The Max Planck Society must end its unconditional support for Israel

Employees of the Max Planck Society

Employees of the Max Planck Society

We, a diverse group of employees at the Max Planck Society (MPS), Germany’s top research institution, are writing this letter to express our disapproval of the position our employer has taken on Israel-Palestine and call for a serious change in discourse, both within the MPS and in Germany as a whole, about Israel-Palestine.

On October 11, MPS published a “statement on the terror attacks against Israel”, which began with a condemnation of “the horrific attacks by Hamas against Israel in the strongest possible terms”.

It went on to express solidarity with Israel, grief for Israeli and other lives lost, and sympathy for affected families, friends, and loved ones. It lamented that students, young academics, and other employees of universities and research institutions would be “called up as reservists” and reaffirmed a commitment to maintaining “close scientific and personal ties” with research institutions in Israel, and using those connections to “extend support wherever possible”.

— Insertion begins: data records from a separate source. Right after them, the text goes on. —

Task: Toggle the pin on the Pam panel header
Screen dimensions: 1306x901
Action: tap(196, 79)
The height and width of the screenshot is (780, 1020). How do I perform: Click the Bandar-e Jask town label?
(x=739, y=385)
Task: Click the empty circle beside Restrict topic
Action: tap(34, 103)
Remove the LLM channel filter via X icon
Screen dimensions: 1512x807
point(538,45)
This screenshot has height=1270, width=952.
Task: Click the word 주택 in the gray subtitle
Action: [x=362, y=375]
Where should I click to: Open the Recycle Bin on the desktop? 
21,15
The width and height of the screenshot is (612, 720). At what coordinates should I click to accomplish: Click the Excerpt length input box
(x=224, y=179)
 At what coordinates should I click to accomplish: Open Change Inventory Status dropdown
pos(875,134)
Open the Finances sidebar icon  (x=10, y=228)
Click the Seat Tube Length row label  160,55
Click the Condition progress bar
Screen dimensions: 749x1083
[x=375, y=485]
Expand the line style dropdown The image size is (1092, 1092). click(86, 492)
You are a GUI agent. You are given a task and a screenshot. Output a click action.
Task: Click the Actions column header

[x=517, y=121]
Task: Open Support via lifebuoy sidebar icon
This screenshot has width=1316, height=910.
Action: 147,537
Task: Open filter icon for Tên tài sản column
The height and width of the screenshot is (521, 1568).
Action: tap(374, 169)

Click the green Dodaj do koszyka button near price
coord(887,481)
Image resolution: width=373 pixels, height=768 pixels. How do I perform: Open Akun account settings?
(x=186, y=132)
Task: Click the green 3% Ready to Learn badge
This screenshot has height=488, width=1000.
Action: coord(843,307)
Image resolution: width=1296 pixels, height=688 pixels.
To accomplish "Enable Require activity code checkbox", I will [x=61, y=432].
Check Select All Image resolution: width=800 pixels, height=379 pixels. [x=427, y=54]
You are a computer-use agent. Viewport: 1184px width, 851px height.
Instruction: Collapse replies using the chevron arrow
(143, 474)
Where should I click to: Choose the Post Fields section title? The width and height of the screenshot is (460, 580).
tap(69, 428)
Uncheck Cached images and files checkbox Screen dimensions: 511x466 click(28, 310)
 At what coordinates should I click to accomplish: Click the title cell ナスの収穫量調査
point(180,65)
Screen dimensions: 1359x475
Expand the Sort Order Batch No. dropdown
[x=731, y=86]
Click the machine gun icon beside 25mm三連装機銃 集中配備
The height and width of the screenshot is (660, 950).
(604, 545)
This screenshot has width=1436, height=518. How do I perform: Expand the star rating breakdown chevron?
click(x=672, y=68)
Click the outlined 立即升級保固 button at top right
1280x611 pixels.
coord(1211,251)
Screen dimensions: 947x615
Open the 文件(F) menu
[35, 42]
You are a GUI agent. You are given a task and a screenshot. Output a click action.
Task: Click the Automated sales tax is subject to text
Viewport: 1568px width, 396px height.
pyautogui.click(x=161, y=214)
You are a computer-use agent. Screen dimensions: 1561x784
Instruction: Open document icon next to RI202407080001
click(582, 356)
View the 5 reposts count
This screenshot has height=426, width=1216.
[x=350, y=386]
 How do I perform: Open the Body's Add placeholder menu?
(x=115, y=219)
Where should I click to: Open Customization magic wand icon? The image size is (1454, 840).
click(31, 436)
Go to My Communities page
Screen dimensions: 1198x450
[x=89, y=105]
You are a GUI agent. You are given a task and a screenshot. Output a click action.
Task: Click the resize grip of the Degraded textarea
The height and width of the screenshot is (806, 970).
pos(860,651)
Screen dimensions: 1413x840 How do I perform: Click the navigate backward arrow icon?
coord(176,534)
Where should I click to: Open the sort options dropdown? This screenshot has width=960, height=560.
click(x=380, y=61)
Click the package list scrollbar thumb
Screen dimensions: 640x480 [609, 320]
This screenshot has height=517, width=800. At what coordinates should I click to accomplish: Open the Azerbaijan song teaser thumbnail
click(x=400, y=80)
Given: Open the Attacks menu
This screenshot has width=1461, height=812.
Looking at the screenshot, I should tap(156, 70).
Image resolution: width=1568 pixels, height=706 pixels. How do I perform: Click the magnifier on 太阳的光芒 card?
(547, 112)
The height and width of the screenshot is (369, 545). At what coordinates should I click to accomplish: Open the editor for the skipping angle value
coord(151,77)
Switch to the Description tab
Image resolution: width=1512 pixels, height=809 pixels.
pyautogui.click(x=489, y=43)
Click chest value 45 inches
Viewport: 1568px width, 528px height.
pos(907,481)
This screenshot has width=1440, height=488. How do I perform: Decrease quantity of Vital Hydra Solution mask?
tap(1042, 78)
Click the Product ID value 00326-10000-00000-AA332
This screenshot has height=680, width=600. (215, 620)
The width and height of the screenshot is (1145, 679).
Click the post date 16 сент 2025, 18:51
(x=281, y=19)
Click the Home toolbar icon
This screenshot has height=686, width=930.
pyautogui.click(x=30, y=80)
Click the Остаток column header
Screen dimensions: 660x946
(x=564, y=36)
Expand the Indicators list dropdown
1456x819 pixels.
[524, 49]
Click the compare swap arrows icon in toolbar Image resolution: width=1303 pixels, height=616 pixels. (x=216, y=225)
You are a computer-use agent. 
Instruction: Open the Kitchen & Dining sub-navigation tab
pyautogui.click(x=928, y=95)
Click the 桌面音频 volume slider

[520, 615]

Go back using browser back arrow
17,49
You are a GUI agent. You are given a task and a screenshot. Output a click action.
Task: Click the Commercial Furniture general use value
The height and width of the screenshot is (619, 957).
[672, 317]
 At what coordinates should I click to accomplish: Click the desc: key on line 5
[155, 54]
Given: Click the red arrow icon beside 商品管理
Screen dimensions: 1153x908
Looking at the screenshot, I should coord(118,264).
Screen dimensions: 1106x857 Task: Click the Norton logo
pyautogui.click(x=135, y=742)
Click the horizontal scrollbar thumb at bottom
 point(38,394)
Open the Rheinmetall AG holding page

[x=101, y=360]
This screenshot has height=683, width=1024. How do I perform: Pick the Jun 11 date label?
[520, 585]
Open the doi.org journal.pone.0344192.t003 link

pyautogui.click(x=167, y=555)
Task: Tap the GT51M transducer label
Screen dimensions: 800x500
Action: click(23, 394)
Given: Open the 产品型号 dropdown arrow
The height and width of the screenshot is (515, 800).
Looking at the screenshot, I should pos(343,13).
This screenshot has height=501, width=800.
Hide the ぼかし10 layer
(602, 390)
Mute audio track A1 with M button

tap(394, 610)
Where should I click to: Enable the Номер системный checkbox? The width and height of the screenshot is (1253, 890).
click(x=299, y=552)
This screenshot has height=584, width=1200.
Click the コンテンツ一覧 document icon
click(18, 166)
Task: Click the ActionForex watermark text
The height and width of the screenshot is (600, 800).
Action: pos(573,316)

The only sentence that mentioned Palestinians was one that ascribed responsibility for their “unspeakable suffering” not to Israel or the Israeli army, but to Hamas.

The statement did not sit well with numerous employees of the MPS, nor have subsequent statements and actions of the MPS in the past six months.

In November, MPS President Patrick Cramer went on a visit to Israel and the Weizmann Institute of Science and expressed his support for Israeli researchers, but voiced no criticism of the actions of the Israeli army in Gaza. In December, the MPS announced it was allocating one million euros ($1.1m) for German-Israeli research collaboration. The programme seeks “to help stabilise Israel’s world-leading scientific community during the current crisis”.

The way the programme was framed to the public reflects the MPS leadership’s perception that there is only one victim that needs to be supported – the Israeli research community, which allegedly suffers severely as a consequence “of the Hamas attack on Israel” – meaning only the Israeli research community suffers from the relentless war carried out by Israel against Gaza. Why German taxpayers’ money should be spent to stabilise a research community impacted by the actions of its own government remains inexplicable to us.

On the other hand, not a single euro, or indeed word, has been spent on offering any kind of help to the scientific communities in Gaza and the West Bank, which are the primary victims of Israel’s war and policies of violent occupation. According to a statement issued by the Euro-Med Human Rights Monitor, “the Israeli army has killed 94 university professors, along with hundreds of teachers and thousands of students, as part of its genocidal war against Palestinians in the Gaza Strip”.

In February, an article appeared in the German newspaper Die Welt, attacking eminent Lebanese-Australian scholar Ghassan Hage, employed at the Max Planck Institute for Social Anthropology, which is part of the MPS. Within a few days, the MPS announced it was firing him for “expressing views that are incompatible with the core values of the Max Planck Society”. Hage had been critical of Israel in his online posts.

An open letter from Max Planck researchers was circulated in protest of Hage’s dismissal, appealing for the reversal of this decision. We support the letter and also stand behind an earlier statement by colleagues published on December 17, criticising the MPS’s stance on Israel-Palestine and asking it to reconsider its position of unconditional support of Israel and its academic institutions in their entirety.